_What to produce_: Resume the article below about Trump's intellectual heirs and the national conservatives, picking up right after its final sentence.

--- Start of Page ---

The Problem for Trump's Intellectual Heirs

The “national conservatives” know what they dislike, but not what to do about it.

https://www.theatlantic.com/ideas/archive/2022/09/trump-national-conservatism-conference-miami/671462/

https://archive.ph/ZxQby



Donald Trump will be remembered as one of the most consequential presidents in American history. On a political level, he attempted to overturn an election—an unusual enterprise for a president—and popularized the idea that democratic outcomes can be rejected outright if you don’t like the results. Oddly enough, however, Trump’s impact may prove more distinctive and perhaps even more lasting on an intellectual level.

Trump had an instinct that something had gone fundamentally wrong in America and felt that his supporters should be angry as a result. And he came to channel that impulse viscerally. That such an anti-intellectual president could provide inspiration for a distinct intellectual orientation is an amusing twist. The struggle to codify Trumpism and transform it into a working philosophy is under way, to mixed results so far. Earlier this week, self-described “national conservatives” descended upon Miami for a major conference of a movement whose members “understand that the past and future of conservatism are inextricably tied to the idea of the nation.” For them, the nation is a distinct cultural unit, whose independence and sovereignty must be jealously guarded against globalists, international institutions, and large-scale immigration. These are not neoconservatives or even just conservatives. For the national conservatives, the George W. Bushes and Mitt Romneys of the world are the problem. And they themselves are apparently the solution.

--- End of Page ---
--- Start of Provided data ---

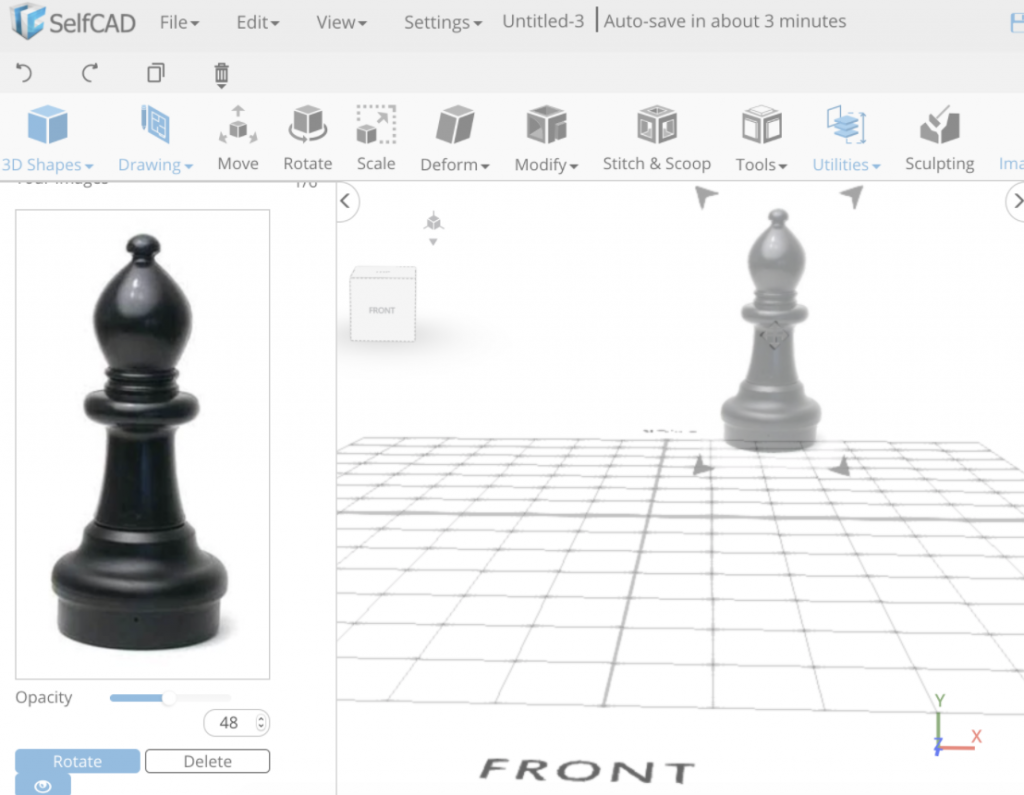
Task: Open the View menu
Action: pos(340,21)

--- End of Provided data ---
--- Start of Provided data ---

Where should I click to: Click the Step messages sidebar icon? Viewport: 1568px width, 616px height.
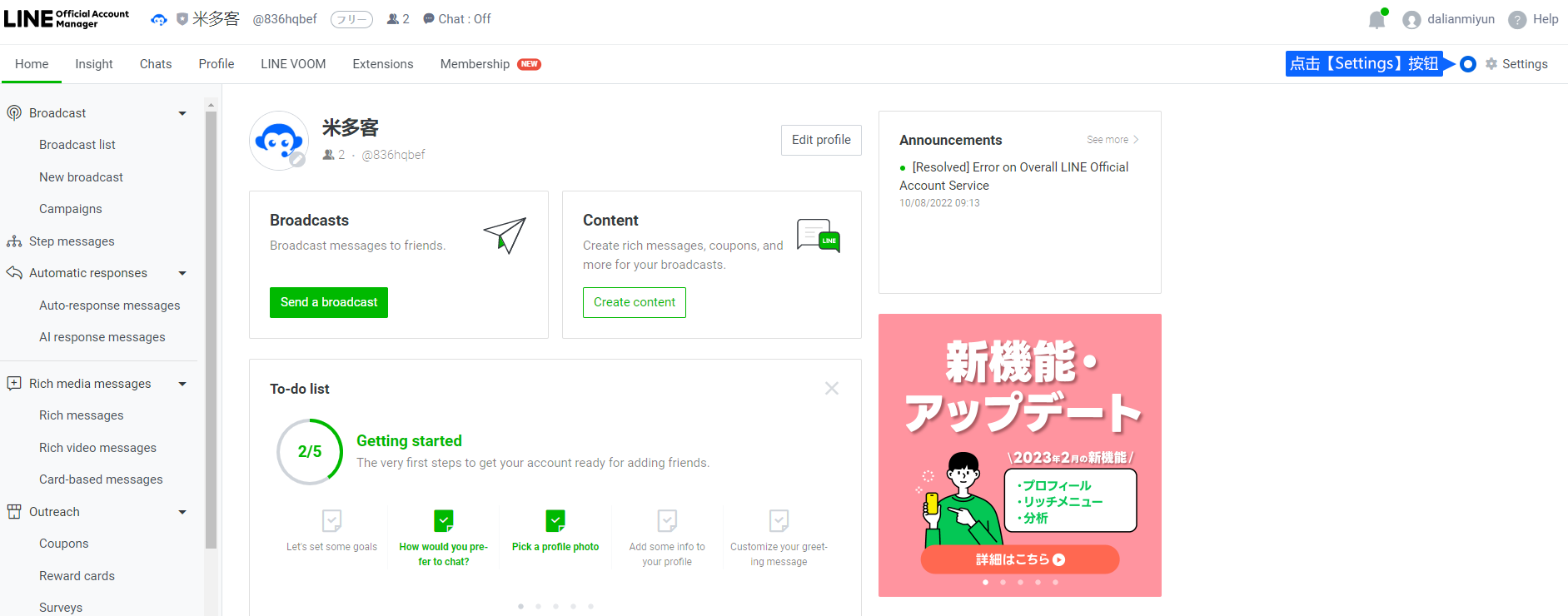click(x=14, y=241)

--- End of Provided data ---

_Written answer_:
These partisans of the new right have the potential to push through a genuine reorientation of the Republican Party—not just the haphazard shift that Trump touched off. Because America’s winner-take-all electoral system practically guarantees a two-party system, to transform one of those parties will be to transform American public life. The problem for the national conservatives, however, is that they have defined themselves in opposition to something real but have not necessarily defined what they want to do about it.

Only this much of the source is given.